Oxygéné par le bois de Monthard, il culmine à 372
m d'altitude. Après la Libération, les habitants de Lignières,
épargnés par les bombardements, y édifièrent
la statue du Sacré-Cœur.
Le second massif est ombragé par la forêt de la Monnaie
sur une superficie d'environ 600 ha ; elle forme la pointe sud-est de
la forêt d'Andaine ; les conifères y prédominent.
Tanguy Le Veneur, seigneur de Carrouges, et son épouse Guyonne
de Montjean rachetèrent, en 1570, les droits des usagers (qui
devaient probablement détruire cette forêt) en abandonnant
« 5 arpents de bois de haute futaie » au prieur de Saint-Calais-du-Désert,
« 12 arpents » au prieur de Saint-Ursin et « 500 arpents
» aux riverains.
Le second massif présente une altitude extrême de 321 m
et des vallées qui s'abaissent à 200 m en laissant le
passage à la Doucelle et au Tilleul, affluents de la Mayenne.
En 1696, 25 métairies et 40 bordages s'efforçaient d'exploiter
les terres cultivables de la paroisse, soit la moitié de sa superficie.
Elles produisaient du seigle, de l'avoine et du sarrasin. L'autre partie
entretenait des landes, des bruyères et la forêt de la
Monnaie.
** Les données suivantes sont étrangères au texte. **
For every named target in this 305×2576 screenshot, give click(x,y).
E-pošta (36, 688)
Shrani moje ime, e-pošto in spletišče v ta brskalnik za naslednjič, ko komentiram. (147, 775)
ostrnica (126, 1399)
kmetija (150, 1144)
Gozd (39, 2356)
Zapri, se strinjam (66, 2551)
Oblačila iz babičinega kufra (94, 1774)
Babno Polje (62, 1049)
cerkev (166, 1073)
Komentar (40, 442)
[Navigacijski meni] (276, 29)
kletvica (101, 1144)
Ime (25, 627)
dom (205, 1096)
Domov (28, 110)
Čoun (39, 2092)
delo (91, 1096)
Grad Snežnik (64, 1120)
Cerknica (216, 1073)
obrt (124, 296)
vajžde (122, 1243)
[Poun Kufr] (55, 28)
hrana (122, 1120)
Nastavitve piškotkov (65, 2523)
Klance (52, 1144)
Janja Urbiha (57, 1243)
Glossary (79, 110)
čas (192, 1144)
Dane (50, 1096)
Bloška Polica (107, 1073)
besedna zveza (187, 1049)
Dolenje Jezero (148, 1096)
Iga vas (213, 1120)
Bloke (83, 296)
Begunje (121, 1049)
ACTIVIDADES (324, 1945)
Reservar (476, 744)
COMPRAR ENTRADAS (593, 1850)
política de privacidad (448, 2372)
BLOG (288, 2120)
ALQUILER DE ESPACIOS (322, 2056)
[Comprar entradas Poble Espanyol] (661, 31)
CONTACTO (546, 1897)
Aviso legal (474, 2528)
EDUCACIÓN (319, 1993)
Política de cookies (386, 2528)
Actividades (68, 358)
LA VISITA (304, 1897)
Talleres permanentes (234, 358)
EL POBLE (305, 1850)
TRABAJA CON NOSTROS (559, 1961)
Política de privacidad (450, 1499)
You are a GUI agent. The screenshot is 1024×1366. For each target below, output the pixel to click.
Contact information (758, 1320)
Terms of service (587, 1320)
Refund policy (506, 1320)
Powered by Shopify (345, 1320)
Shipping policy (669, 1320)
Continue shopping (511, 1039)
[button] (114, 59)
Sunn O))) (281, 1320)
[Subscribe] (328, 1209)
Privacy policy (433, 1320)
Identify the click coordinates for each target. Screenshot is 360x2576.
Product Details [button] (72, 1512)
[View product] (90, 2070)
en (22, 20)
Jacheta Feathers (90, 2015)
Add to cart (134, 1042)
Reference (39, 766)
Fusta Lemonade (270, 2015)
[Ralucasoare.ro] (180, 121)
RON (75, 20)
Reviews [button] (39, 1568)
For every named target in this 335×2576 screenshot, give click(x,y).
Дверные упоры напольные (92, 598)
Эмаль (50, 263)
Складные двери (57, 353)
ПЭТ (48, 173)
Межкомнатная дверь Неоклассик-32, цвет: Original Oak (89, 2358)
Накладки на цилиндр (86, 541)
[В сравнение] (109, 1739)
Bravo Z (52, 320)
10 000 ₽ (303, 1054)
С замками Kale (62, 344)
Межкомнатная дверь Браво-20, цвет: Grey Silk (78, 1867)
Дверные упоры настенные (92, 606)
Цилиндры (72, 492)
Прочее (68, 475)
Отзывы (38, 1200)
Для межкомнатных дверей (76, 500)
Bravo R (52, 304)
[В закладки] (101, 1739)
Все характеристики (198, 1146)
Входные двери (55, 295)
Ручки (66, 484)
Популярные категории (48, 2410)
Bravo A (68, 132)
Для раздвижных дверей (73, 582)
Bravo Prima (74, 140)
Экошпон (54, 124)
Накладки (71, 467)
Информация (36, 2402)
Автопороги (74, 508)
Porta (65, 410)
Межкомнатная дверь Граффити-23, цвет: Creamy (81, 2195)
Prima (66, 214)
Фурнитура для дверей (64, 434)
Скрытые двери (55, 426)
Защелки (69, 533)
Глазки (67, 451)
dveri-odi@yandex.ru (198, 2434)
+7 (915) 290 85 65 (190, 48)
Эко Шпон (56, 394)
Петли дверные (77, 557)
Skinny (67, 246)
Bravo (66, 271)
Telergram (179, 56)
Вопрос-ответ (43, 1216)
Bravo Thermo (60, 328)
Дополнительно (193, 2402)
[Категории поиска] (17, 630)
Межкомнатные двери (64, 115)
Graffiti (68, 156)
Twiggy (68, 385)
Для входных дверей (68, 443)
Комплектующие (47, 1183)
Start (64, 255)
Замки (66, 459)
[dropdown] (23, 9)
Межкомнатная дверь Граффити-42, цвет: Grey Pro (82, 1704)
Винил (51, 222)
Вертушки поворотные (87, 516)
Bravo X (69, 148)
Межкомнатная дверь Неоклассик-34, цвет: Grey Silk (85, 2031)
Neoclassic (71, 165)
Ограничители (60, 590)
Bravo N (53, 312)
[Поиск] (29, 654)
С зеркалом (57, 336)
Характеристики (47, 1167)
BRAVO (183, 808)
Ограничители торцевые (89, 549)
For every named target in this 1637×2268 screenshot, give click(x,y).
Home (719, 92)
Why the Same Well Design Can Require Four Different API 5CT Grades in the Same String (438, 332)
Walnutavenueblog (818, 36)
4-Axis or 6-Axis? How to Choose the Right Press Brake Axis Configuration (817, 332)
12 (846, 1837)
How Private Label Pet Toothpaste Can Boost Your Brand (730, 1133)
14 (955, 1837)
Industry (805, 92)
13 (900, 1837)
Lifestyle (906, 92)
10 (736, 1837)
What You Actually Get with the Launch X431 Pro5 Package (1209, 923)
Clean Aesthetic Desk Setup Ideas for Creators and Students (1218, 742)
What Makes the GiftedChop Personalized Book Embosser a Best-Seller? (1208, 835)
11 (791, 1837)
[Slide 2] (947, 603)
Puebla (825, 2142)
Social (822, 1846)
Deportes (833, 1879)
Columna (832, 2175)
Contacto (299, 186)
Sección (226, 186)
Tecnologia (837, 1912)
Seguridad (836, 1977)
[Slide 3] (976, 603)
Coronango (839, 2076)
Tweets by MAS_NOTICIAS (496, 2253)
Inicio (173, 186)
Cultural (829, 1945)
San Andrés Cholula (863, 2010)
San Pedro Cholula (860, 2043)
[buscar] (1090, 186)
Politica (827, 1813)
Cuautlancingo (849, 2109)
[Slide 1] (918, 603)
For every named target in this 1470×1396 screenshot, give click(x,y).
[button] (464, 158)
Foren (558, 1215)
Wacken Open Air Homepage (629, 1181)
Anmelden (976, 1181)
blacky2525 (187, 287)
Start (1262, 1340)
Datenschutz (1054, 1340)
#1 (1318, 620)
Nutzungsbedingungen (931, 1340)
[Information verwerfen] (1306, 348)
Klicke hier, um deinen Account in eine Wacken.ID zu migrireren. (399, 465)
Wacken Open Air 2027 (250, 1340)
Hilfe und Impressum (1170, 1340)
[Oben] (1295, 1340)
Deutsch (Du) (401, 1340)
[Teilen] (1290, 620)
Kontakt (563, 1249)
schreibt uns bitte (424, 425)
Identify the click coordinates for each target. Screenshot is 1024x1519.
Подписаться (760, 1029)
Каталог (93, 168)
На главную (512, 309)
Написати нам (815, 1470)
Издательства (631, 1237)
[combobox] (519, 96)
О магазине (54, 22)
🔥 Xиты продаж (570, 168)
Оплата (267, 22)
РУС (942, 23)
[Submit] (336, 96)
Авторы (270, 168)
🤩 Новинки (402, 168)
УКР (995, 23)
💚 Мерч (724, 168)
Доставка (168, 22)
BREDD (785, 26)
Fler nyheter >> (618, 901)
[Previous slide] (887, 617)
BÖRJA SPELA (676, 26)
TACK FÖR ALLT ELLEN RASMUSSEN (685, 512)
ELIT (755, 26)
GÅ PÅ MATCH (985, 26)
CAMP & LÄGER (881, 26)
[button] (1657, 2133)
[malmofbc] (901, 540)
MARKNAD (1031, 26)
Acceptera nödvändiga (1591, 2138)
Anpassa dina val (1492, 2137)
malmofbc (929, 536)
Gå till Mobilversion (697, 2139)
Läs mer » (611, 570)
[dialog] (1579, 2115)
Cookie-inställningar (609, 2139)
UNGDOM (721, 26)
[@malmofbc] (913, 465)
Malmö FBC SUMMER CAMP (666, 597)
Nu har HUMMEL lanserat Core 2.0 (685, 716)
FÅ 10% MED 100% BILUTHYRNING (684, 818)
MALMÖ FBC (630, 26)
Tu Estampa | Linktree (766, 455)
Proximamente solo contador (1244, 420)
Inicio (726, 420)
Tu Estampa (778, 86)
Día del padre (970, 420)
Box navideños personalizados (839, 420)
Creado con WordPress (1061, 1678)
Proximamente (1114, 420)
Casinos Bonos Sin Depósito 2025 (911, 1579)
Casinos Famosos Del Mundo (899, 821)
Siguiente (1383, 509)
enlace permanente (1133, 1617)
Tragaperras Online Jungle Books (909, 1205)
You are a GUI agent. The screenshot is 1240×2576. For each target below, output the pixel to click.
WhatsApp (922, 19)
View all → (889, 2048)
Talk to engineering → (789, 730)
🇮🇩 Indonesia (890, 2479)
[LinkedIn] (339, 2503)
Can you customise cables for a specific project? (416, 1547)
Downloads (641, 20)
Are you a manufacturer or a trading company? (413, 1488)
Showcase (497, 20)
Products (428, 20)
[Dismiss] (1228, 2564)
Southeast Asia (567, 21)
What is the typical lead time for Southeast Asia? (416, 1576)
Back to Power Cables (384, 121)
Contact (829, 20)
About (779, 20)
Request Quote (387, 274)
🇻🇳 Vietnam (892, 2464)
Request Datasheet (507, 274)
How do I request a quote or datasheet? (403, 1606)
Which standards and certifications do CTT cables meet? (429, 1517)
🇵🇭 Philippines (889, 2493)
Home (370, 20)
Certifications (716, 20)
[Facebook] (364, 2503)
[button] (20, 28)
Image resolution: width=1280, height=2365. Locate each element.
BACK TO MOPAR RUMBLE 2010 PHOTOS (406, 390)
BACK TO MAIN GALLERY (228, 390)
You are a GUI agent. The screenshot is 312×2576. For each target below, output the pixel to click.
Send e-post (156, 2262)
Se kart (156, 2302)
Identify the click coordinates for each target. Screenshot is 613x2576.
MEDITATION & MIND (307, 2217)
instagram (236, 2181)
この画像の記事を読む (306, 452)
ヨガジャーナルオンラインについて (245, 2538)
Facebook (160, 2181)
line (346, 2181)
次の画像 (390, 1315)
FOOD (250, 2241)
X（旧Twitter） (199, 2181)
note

A cette époque, Lignières possédait des
eaux minérales, des gisements de minerai de fer et des tourbières.
Une grosse forge avec fenderie » installée au début
du XVIIe siècle au Moulin-Lassue, sur la Doucelle, cessa son
activité après 1664. En 1789, dans leur cahier de doléances,
les habitants se plaignaient de « leur terrain ingrat »,
divisé par « petites portions... sans ferme considérable,
aucune industrie ni commerce ». Au début du XIXe siècle,
deux fabriques de galoches employaient chacune, dans le bourg, une dizaine
d'ouvriers ; le commerce principal était celui des vaches «
de la race cotentine ». Les halles, qui s'élevaient au-devant
de « l'auditoire », furent détruites à cette
époque. De nos jours la commune possède de beaux pâturages
et des étangs, des champs de cultures variées et des élevages
de bovins et de porcins.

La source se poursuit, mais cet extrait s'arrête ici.